◆ Work to be completed:
Restate word for word only the lines running from the one with "Expand the tab list dropdown chevron" to the end of the data, both ends included. Omit any pictures.

◆ Exercise inputs:
--- START ---

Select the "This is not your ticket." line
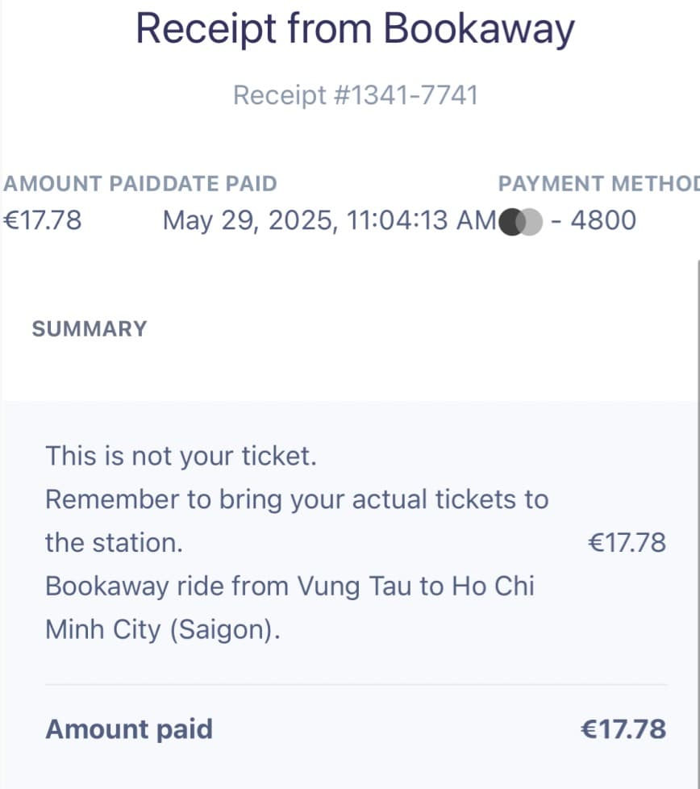 [x=181, y=457]
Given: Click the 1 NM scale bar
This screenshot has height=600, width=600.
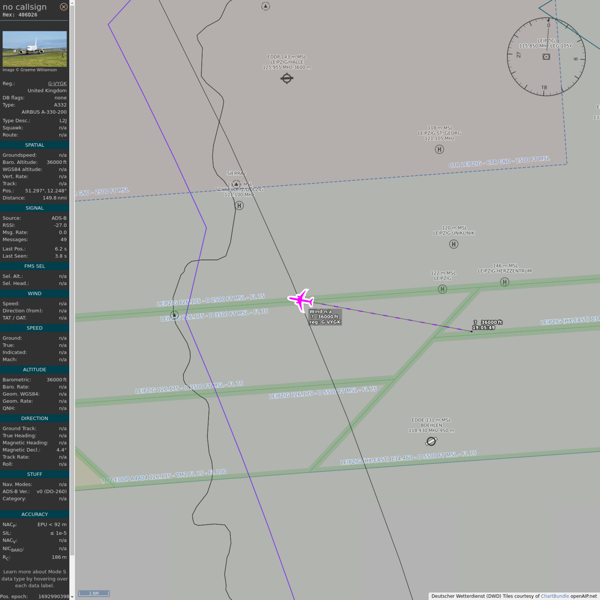Looking at the screenshot, I should tap(94, 593).
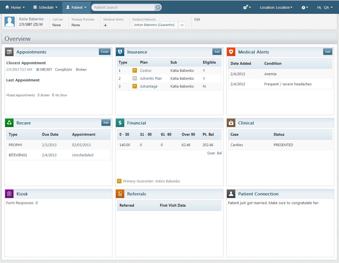
Task: Expand the Related Patients dropdown arrow
Action: click(x=182, y=25)
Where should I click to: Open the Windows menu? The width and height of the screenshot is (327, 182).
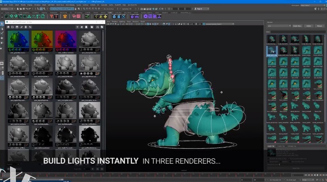[x=37, y=5]
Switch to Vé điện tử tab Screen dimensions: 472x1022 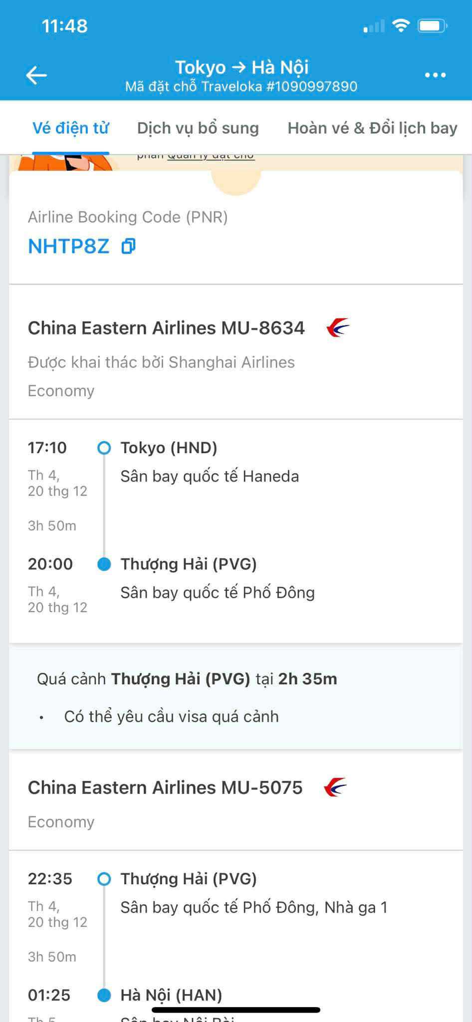point(70,128)
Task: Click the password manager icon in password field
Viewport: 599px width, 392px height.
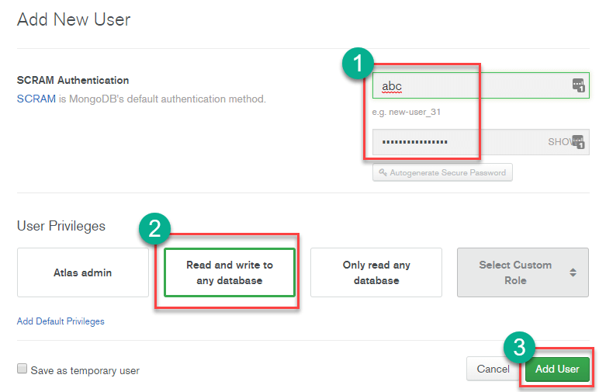Action: (x=577, y=141)
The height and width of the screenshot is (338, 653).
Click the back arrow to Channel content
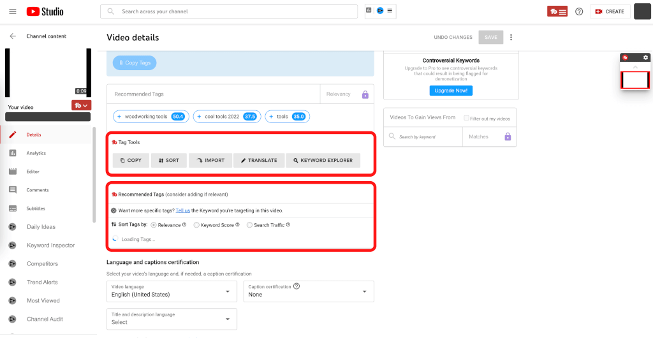(x=13, y=36)
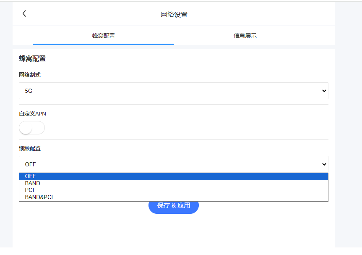Select the PCI option in dropdown list

click(29, 190)
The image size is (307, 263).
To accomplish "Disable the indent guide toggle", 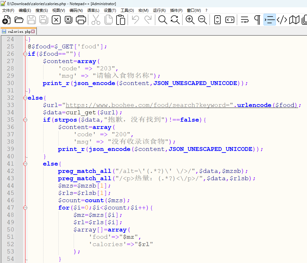I will point(270,20).
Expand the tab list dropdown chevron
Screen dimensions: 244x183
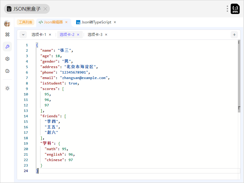(x=23, y=35)
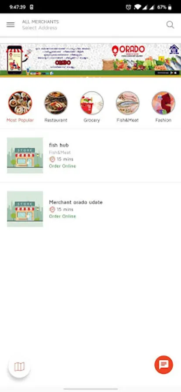The height and width of the screenshot is (392, 181).
Task: Tap the ALL MERCHANTS header label
Action: tap(40, 22)
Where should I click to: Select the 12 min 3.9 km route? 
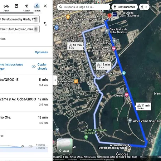click(x=24, y=102)
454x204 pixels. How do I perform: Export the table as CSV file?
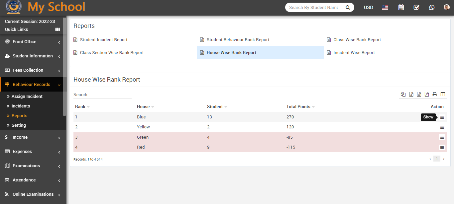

--- END ---

◆ Response box:
Expand the tab list dropdown chevron
Screen dimensions: 244x183
(x=23, y=35)
The height and width of the screenshot is (392, 181).
Task: Tap the ALL MERCHANTS header label
Action: tap(40, 22)
Where should I click to: Select the 12 min 3.9 km route? 
click(x=24, y=102)
454x204 pixels. How do I perform: Export the table as CSV file?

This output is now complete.